Abstract

Background: Alterations in glutamatergic neurotransmission may be fundamental to the pathophysiology of schizophrenia and the glutamatergic system may be a target for new therapeutic interventions. To investigate the nature of brain glutamate alterations in schizophrenia we present a meta-analysis of glutamate proton magnetic resonance (1H-MRS) studies. Methods: Electronic databases were searched to identify journal articles reporting 1H-MRS glutamate, its metabolite glutamine or Glx (total glutamate+glutamine) in schizophrenia patients in comparison to healthy volunteers. Effect sizes were calculated for glutamate, glutamine and Glx in brain regions reported in at least 3 studies. Secondary analysis grouped studies into those examining different illness stages (high risk, first-episode psychosis or chronic schizophrenia). Results: 59 eligible studies were identified.
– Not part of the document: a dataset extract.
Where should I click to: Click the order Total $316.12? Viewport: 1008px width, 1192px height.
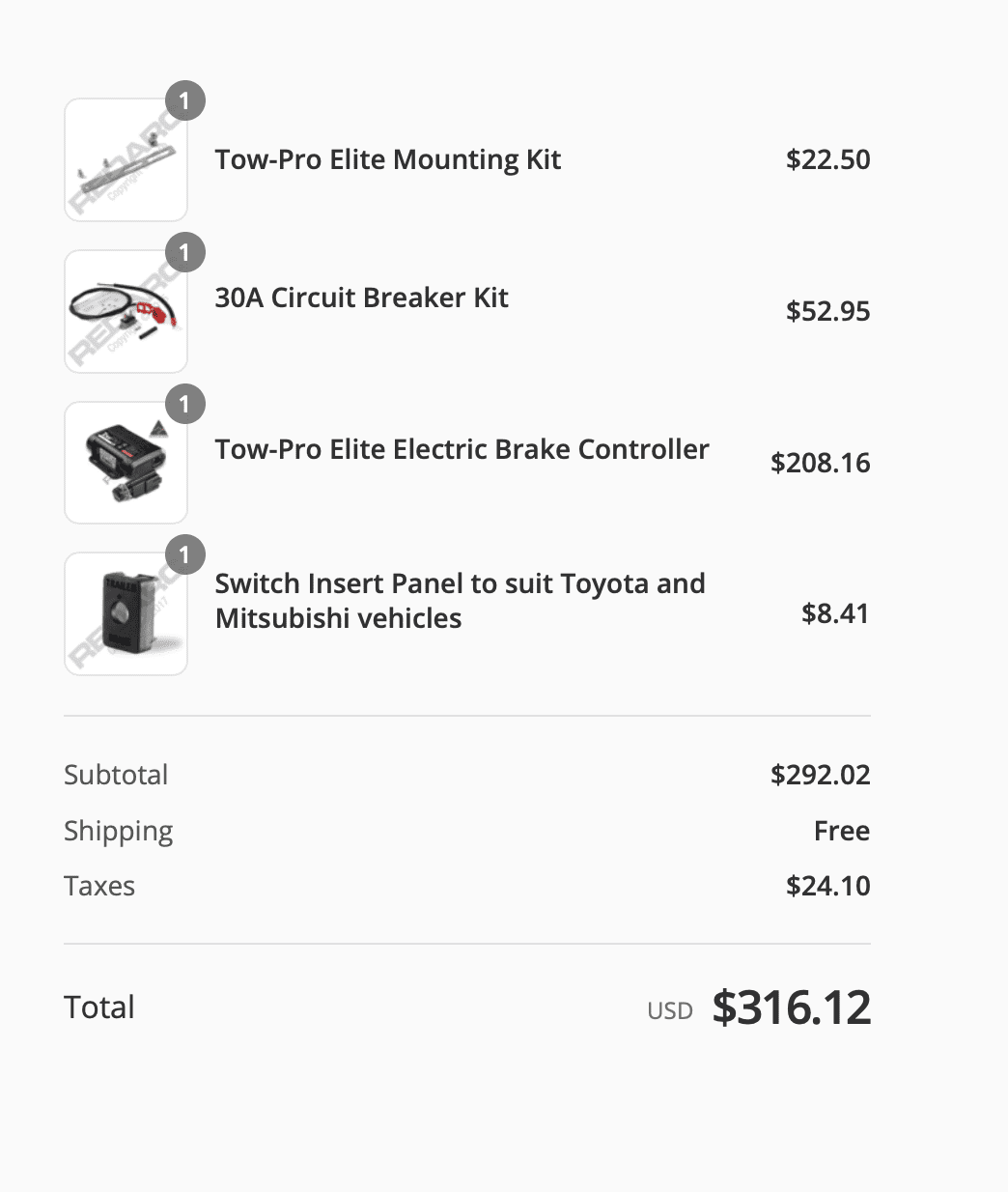(x=792, y=1008)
In schizophrenia, there were significant elevations in glutamate in the basal ganglia (P = .01, g = 0.63), glutamine in the thalamus (P = .04, g = 0.56), and Glx in the basal ganglia (P = .01, g = .39) and medial temporal lobe (P = .002, g = .32). No region showed a reduction in glutamate metabolites in schizophrenia. Sufficient studies were available to show that these glutamatergic elevations were present at different illness stages; Glx and glutamine elevations in the medial frontal cortex were specific to high-risk and first-episode patients respectively, whereas Glx elevations in medial temporal lobe were specific to patients with chronic schizophrenia. Conclusion: Schizophrenia is associated with elevations in glutamatergic metabolites across several brain regions. This supports the hypothesis that schizophrenia is associated with excess glutamatergic neurotransmission in several limbic areas, and further indicates that compounds that reduce glutamatergic transmission may have therapeutic potential.